Los casos de corrupción en los sindicatos (a veces con conexiones político partidarias) vienen ocupando las primeras planas de los diarios de Montevideo con alarmante frecuencia. Ya han sido procesados varios dirigentes del SUNCA y en la FUS echaron sin más trámite a su histórico dirigente (también miembro del Partido Comunista).
Esta seguidilla de noticias escandalosas podrá ser utilizada como garrote para machucar las banderas bajo las cuales -al amparo de las cuales- esos dirigentes ocuparon sus cargos sindicales y/o partidarios. Podrán regocijarse algunos (o muchos) pero el efecto práctico será nulo: alborozo en las filas contrarias, donde las sospechas ya existían, y negación (ahora se dice, cancelación) en las filas donde habían figurado y militado los transgresores. Si esto es así -y creo que sea así- ¿para qué escribir? No se va a mover nada.
No hay que desesperar: se puede reflexionar y esperar algún resultado de esa reflexión. Por lo menos aclarar los términos. Hay que empezar por distinguir: está lo que puede llamarse pecados personales, flaquezas humanas: codicia, debilidad o similares. Y por el otro lado están los vicios o fallas institucionales: la corrupción institucionalizada.

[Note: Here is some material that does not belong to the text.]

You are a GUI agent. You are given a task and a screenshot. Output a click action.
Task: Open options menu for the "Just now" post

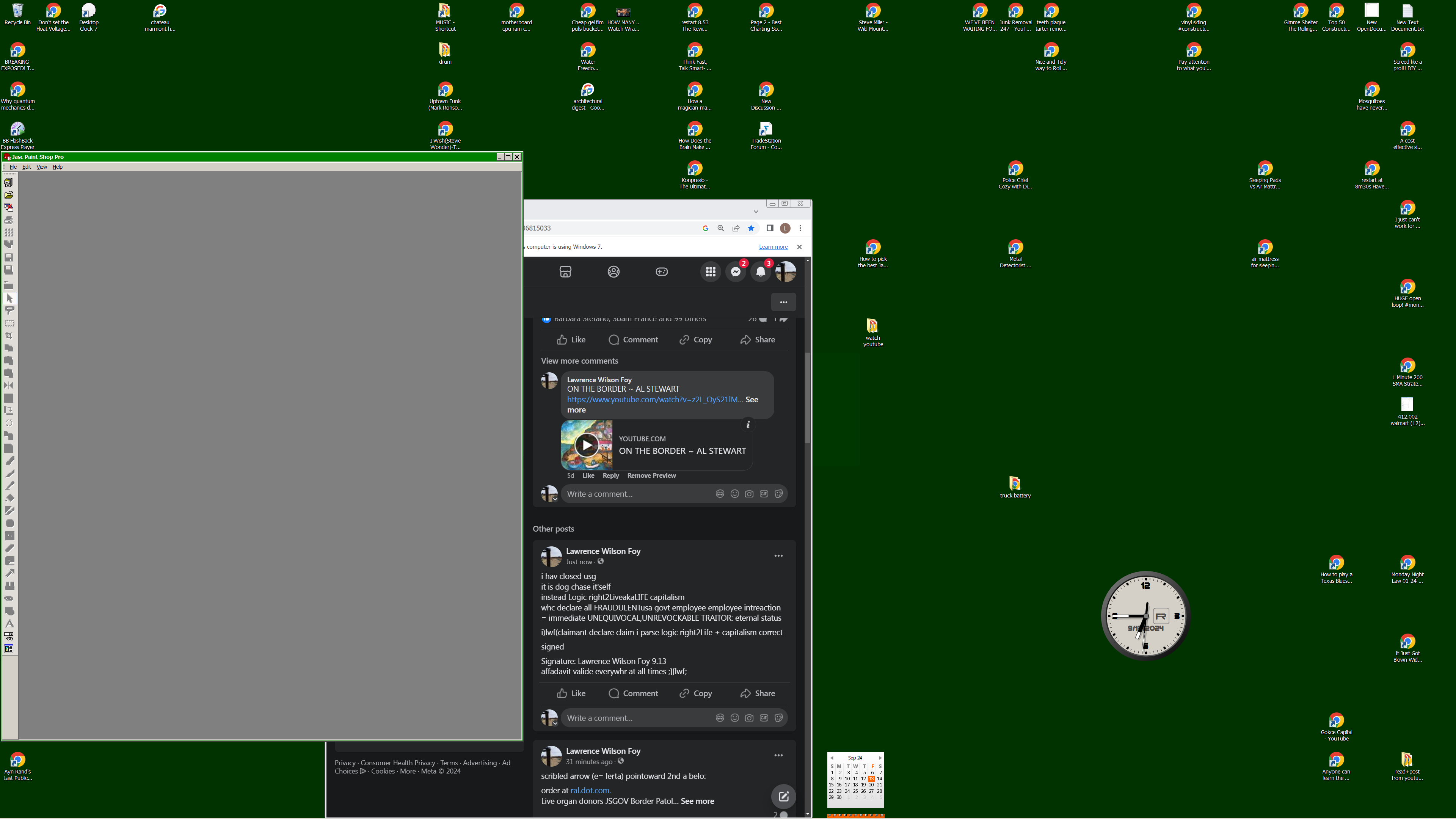pyautogui.click(x=778, y=556)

Los actos de corrupción originados en y explicados por la flaqueza humana son, por ejemplo, los de Cecilia Cairo treinta años sin cumplir con sus obligaciones tributarias, o Arim haciendo trampas para no pagar la planilla de su casa en Solís, o la mujer de Bonomi haciéndose atender en el Hospital Policial. De esto hay en todos lados (hasta en la Iglesia); aquello que cacareaba Sendic “si es de izquierda no es corrupto y si es corrupto no es de izquierda” es una imbecilidad (en el caso d Sendic: en otros casos es camuflaje).
Hay otra corrupción que es la corrupción institucionalizada o propiciada institucionalmente. Veamos. Los sindicatos uruguayos han redactado sus reglamentos, sus estructuras jurídicas, aceptando la reelección indefinida de sus autoridades. Esto lleva a que se produzca lo que ya pasó: ¿Cuántos años -lustros- hace que Molina es SUTEL o SUTEL es Molina? Los dirigentes se eternizan en el cargo, pasan a sentirse dueños y actuar como dueños. Hace mucho ruido cuando las consecuencias salen en los diarios, como estos días, pero hay muchos sindicatos -casi todos- que no han salido en los diarios pero funcionan así.
Una provechosa discusión a partir de los casos que se han conocido estos días en la FUS o en el SUNCA sería sobre la revisión y reforma de los estatutos sindicales y de la forma de conducir los sindicatos. Aunque a algunos les choque: se trata de la democratización de los sindicatos.
Y termino con lo obvio: esta iniciativa, para que sea efectiva, tendría que provenir desde adentro y desde abajo, de la propia masa sindical (no desde los dirigentes a quienes se les va a mover el piso), en el seno del PIT-CNT y en el seno del Partido Comunista. En este último caso es más difícil que esto suceda pues tanto la teoría filosófica que allí orienta la acción como la historia de todos los Partidos Comunistas no es democrática, es autoritaria y vertical. Pero eso es problema de ellos.